Солипсический нарциссизм включает в себя, например, различные формы автоканнибализма: так, один из героев пьет собственную кровь, а другой, беднее разумом, разводит на себе колонию грибков и питается исключительно сваренным из них супом, гнушаясь остальной пищей — нечистой, позорной. Кто-то глотает свою сперму, а еще один персонаж, которого прежние увлечения состояли в том, чтобы на гитаре играть и малых детей ведром с помоями пугать, неожиданно открывает в себе жадный интерес к жизни собственного горла. Радикальные выводы из своего организма делает и второстепенный персонаж «Шатунов» по имени Павел Красноруков, не могущий взять в толк, почему от его самодостаточного сексуального акта должны порождаться дети. Он еще готов примириться с детьми, которых бы он чувствовал столь же реально и осязательно, как самого себя, — если бы они были, допустим, лишь для виду отделившимися от его тела, прыгающими и распевающими песенки капельками спермы. Но дети были самостоятельными телами, и потому Павел, который после соития обыкновенно катался по полу, кусая от сладострастия себе руки, младенцев хотел утопить из мести за то, что его наслаждение не сохранялось только при нем, а из него «получались нелепые, вызывающие, оторванные от его стонов и визга последствия: человеческие существа». В итоге он наловчился умерщвлять их в утробе сомнамбулически, но и чрезвычайно похотливо совокуплявшейся с ним жены.

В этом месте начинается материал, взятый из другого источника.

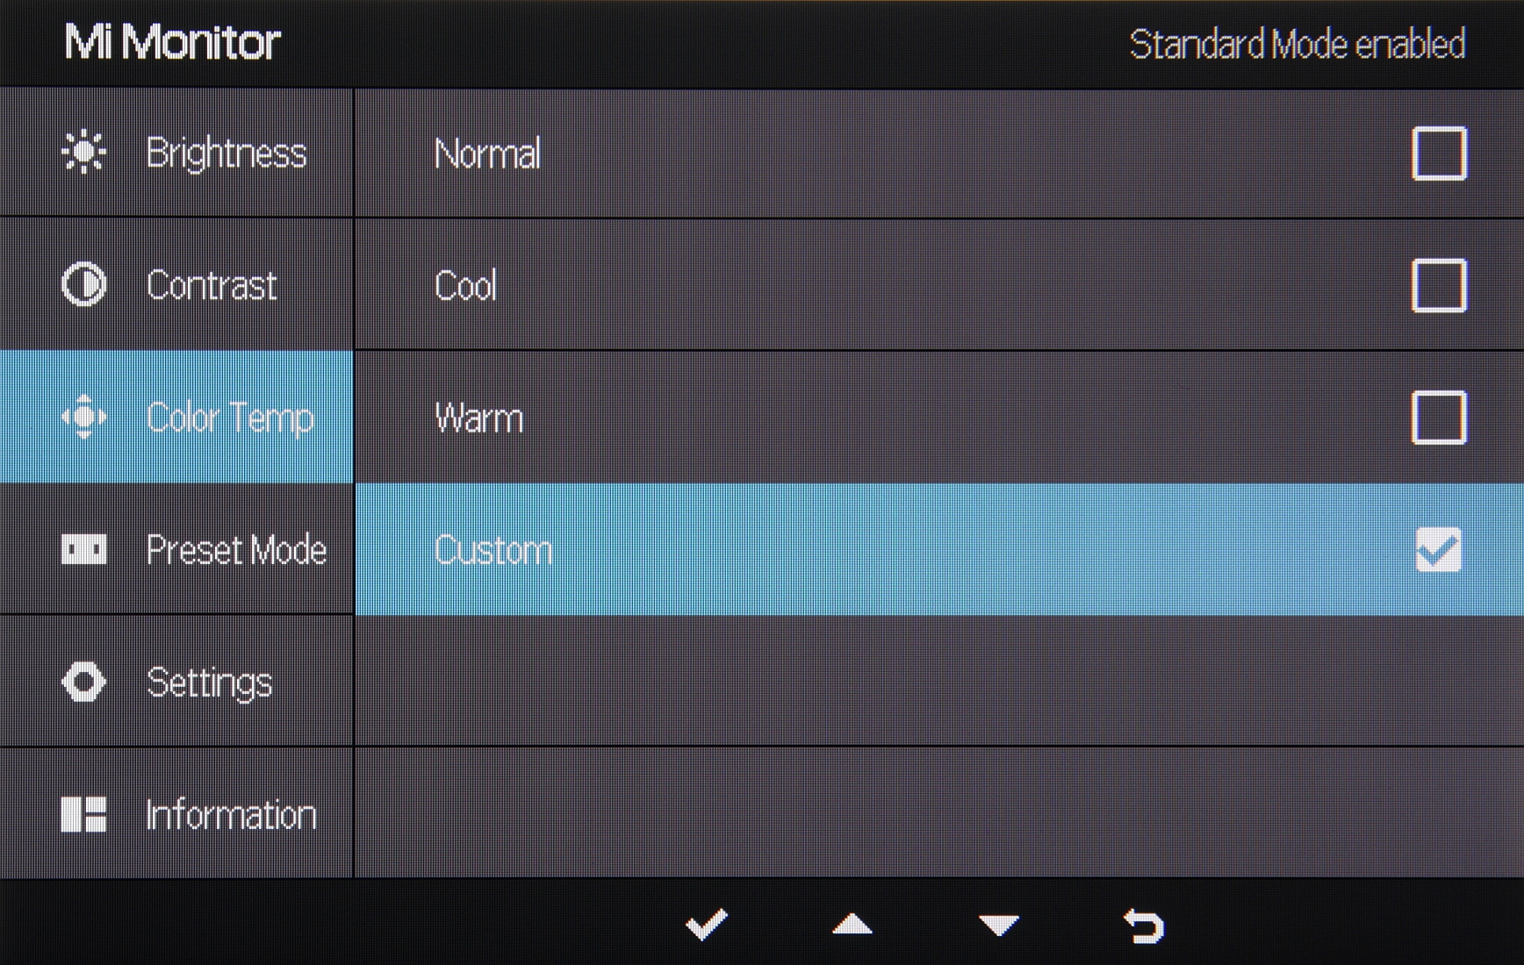Image resolution: width=1524 pixels, height=965 pixels.
Task: Uncheck the Custom checkbox
Action: (1438, 550)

Настоящий нарциссизм, а тем более его крайний вариант, нарциссизм солипсический, следует решительно отличать от мастурбации, к которой, как это может ошибочно показаться, тянутся мамлеевские уроды. Онанизм не заслуживает гордого титула искусства самоудовлетворения. В нем нет суверенного повелевания, он вторичен и зависим, как лекарство зависимо от болезни; пленник неудачи, онанизм вынужден штопать ее подручными средствами. К мастурбации главным образом прибегают в тех случаях, когда объекты желания недоступны, когда журавлем в облаках витает самый любимый из них, когда даже он (и сколько угодно других) не услаждает по полной программе. Но возьмем бескорыстную ситуацию, плод изобилия, блаженного избытка, когда к онанизму влечется не траченный молью коммунальный лишенец, накопивший на спадающие в общей уборной под крики соседей портки Москвошвея, а переполненный достоинством свободный философ, созерцатель прекрасной натуры. Пресытившись безотказными чужими телами на фоне дворцовых колонн и драгоценной симпосионовой утвари, он захотел собрать мед на лугах своей самости, внимая гудению ульев, которое вместе с пастушеской трелью козлоногой свирели тонет в мареве вечного полдня. И вот оно, нисходящее, как закат, как остывающий декаданс, уединенное размышление, из коего счастливо вытекла приторная и прогорклая тяжесть «человеческих отношений», и стиль, заостренный учителями из Стои, пьет яд на устах одиночества, оставляя восковые бороздки сентенций в замкнутой амплитуде ритмичных движений, нежных касаний, поглаживаний, вроде бы обращенных к самому сердцу «я», к его центру и глубине <…>
Но что это? Откуда взялись посторонние? Чьи это лица и гениталии? Се жалкий конец мастурбатора. Он может себя величать Каином, Манфредом — что с того! Уединения ему не видать, как узнику в пересыльном бараке. И он сам виноват в этом. Онанист не ограничивается чистыми наслаждениями, обещанными ему его телом, и дополняет их вульгарно повернутой радостью от воображаемого обладания чужими телами. Эта добавка составляет суть мастурбации как работы воображения, направленного не внутрь «я», а вовне. Онанисту нужны возбуждающие картинки «другого», всего лишь картинки, которые он использует грубо и потребительски. Мастурбация есть диалог онаниста с бесплатно слетающимися по его первому зову сексуальными образами иных тел, реальных или измышленных. Обладая, в отличие от мамлеевского урода, возможностью настоящей встречи с «другим» (она ему не по заслугам дарована), онанист этой подлинности избегает, отзываясь лишь на ее суррогаты, подобия, а до нарциссизма — чтобы отдаваться только собственному отражению — дорасти не осмеливается. Он завис посредине, эклектически сочетая элементы обоих путей и опасаясь приблизиться к любому из них. Он мелок и боязлив. Он эгоист.